Since little or no heat is generated at the ends of the fissile material elements In these areas, additional thermal insulation in the form of gas-filled ones, which makes it difficult to dissipate heat Annular gaps 16 are provided, which are formed by back-turned tubes 17 drawn over the outer capsule tube 3 are formed. With a suitable dimensioning of the gap width, a certain internal temperature is set, which makes it possible that the sodium and the lead-bismuth in these areas during operation be in liquid form.

In addition, it should be noted that the annular spaces are enclosed by the capsule tubes in a gas-tight and pressure-tight manner are. The filling opening of the holding part 6 attached to the inner capsule tube 2 is opened after filling the Sodium tightly welded.

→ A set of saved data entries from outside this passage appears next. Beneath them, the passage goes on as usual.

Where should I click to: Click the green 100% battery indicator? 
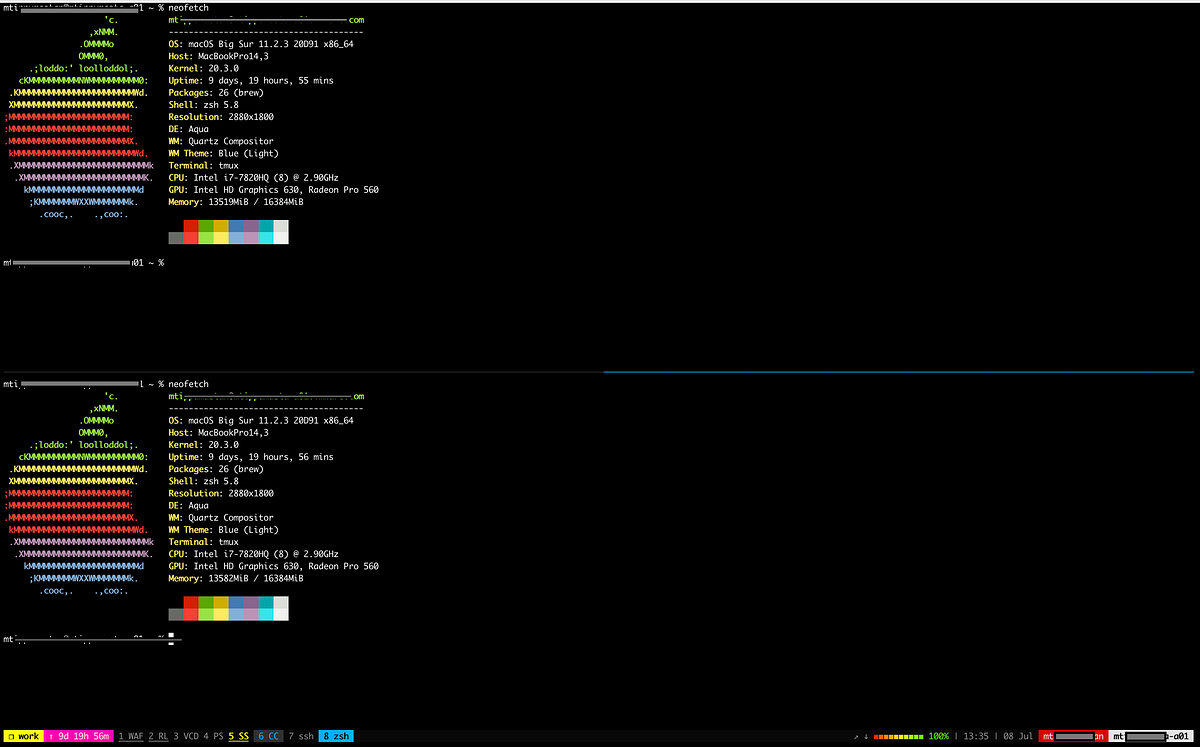pos(937,736)
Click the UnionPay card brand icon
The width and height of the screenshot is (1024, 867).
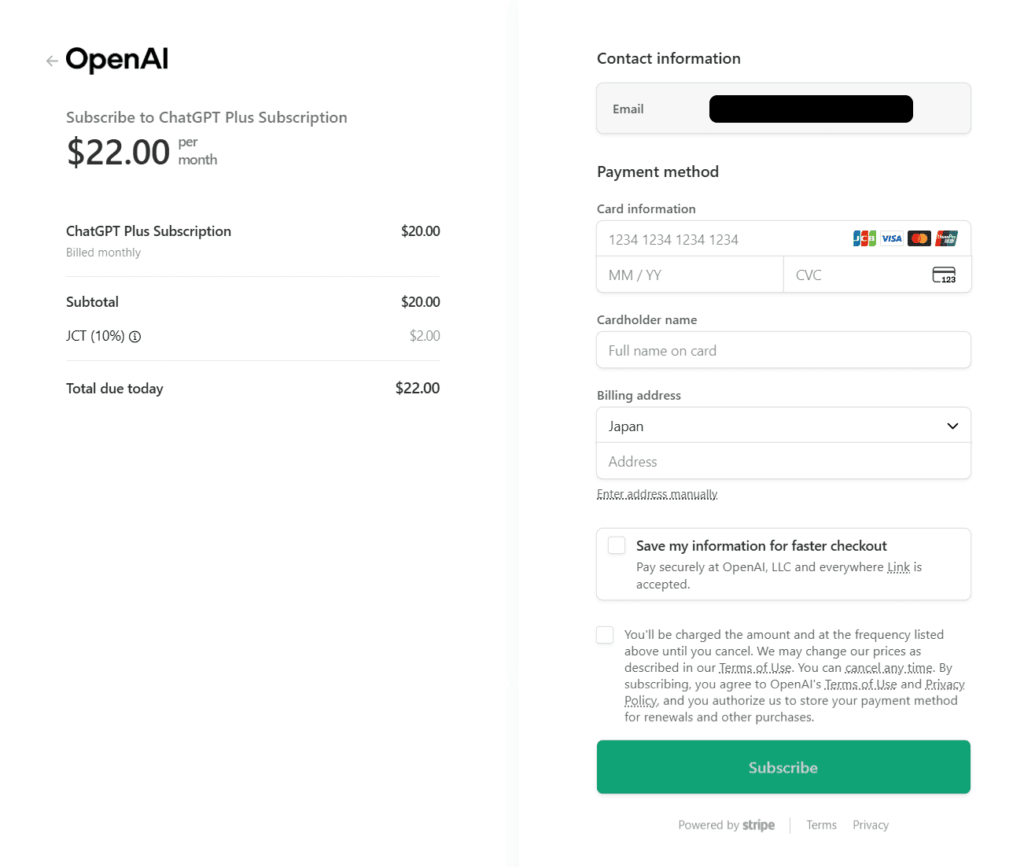tap(946, 239)
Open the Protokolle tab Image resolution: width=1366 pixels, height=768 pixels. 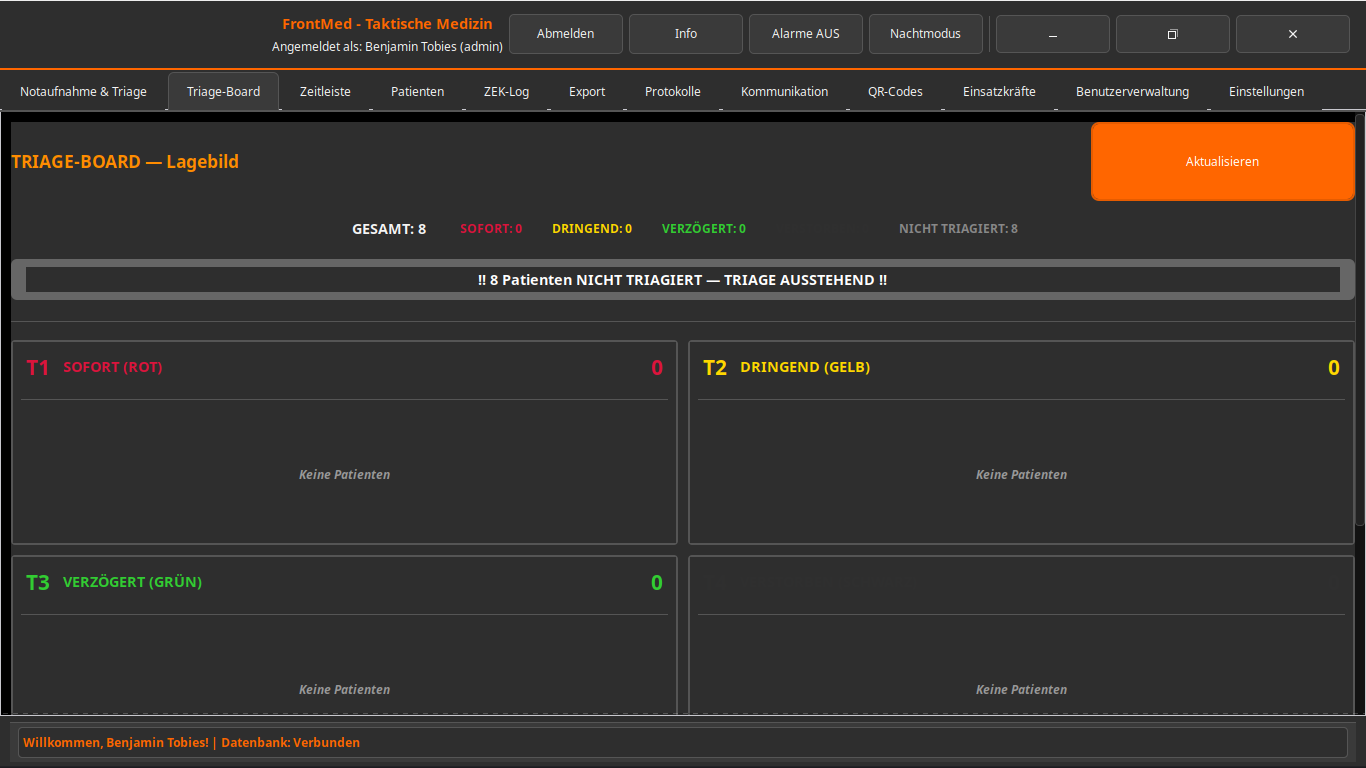pos(672,91)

At a surface temperature of the fissile material element, of z. B. 500 to 700 ⁰ C, the annular spaces are dimensioned so that the cooling water of the test reactor ^{does not boil at an average temperature of about 50 0} C at any point. As a result of the good thermal conductivity of sodium, there is a relatively flat temperature gradient in the sodium-filled annulus. The heat flux density decreases sharply according to its radial expansion. The greater temperature drop only takes place in the outer, lead-bismuth-filled annular space 5. In order to prevent an uncontrollable convection movement in this annular space 5, additional thin-walled intermediate pipes, which are provided with bores and are not shown in detail, can be used in this. In the inner annular space 4, convection is generally already largely avoided by the spacers 13 for the thermocouples 15, since here the temperature differences between the surface of the fissile material element and the surface of the capsule tube 2 are relatively small.

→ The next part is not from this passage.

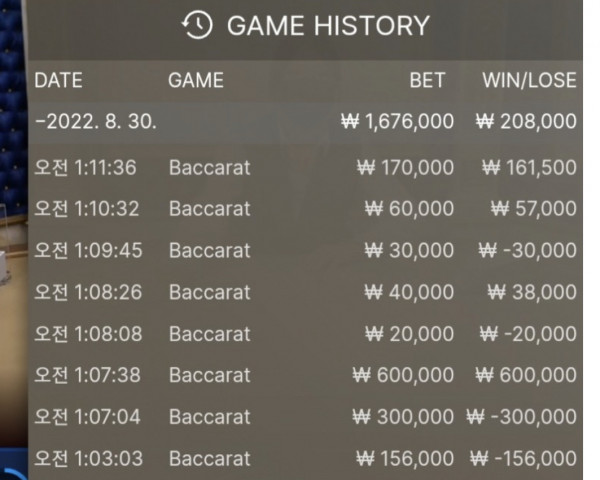The width and height of the screenshot is (600, 480).
Task: Select the 1:08:08 Baccarat entry
Action: 209,333
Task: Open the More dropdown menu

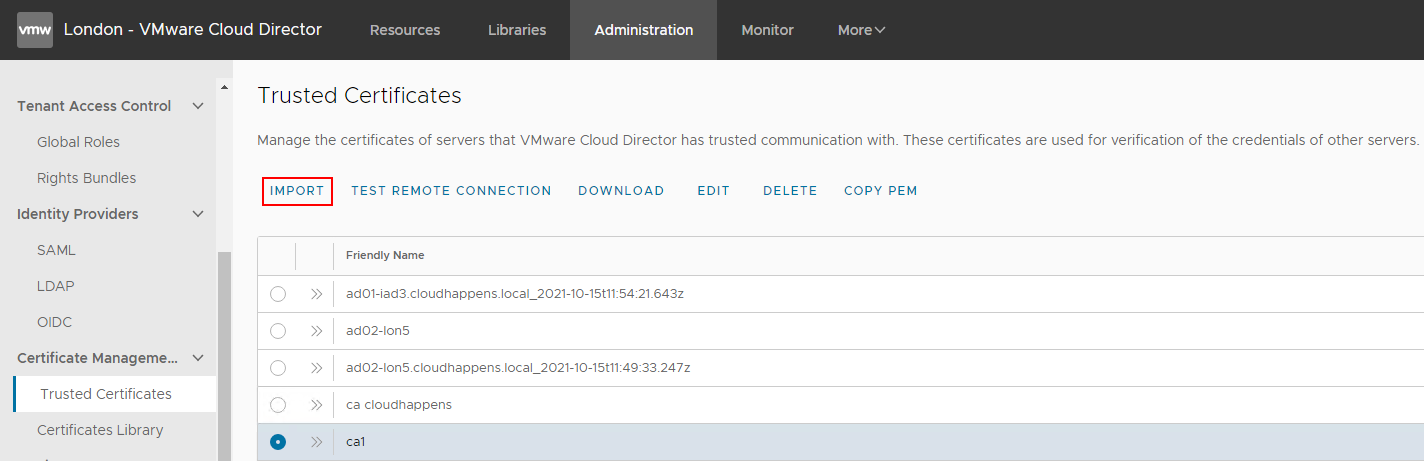Action: (x=861, y=30)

The entire experimental insert is advantageously dimensioned so that it is the size of a normal fuel assembly for the experimental reactor. This means that it can be used in any fuel element position will.

The outer annular space 5 filled with lead-bismuth guarantees a high degree of operational safety and thermodynamic stability - in contrast, for example too thin gas gaps. The manufacture of the device according to the invention is relatively simple and cheap. The sensitivity to dimensional deviations is low.

1 sheet of drawings

Claims (4)

Patent claims: 1. Device for testing high power density and high coolant temperature for nuclear reactors certain fissile material elements in a operated with a coolant in the range of 50 ° C Experimental reactor in which the fissile material elements of at least two by coaxially arranged capsule tubes enclosed annular spaces separated from each other or from the coolant of the experimental reactor of which the innermost annular space immediately surrounding the fissile material elements with the coolant intended for the nuclear reactor with high power density and high coolant temperature is filled, characterized in that the filling, the outer, from the coolant of the Experimental reactor by the outer capsule tube (3) separated annulus (5) from an approximately eutectic lead-bismuth alloy for uniform heat transfer to the coolant of the Experimental reactor in the area of the outer capsule tube (3) consists. 2. Device according to claim 1, characterized in that in the annular spaces (4, 5) coaxially to the Capsule tubes (2, 3) arranged thin-walled intermediate tubes provided with bores are used are. 3. Device according to claim 1, characterized in that in the region of the ends of the fissile material elements (1) Gas-filled for additional thermal insulation, formed by further ducts (17) Annular gaps (16) are provided. 4. Device according to claim 1, characterized in that in the innermost annular space (4) several Thermocouples (15) are inserted into tubes (14) closed on one side, their position through Spacers (13) is set.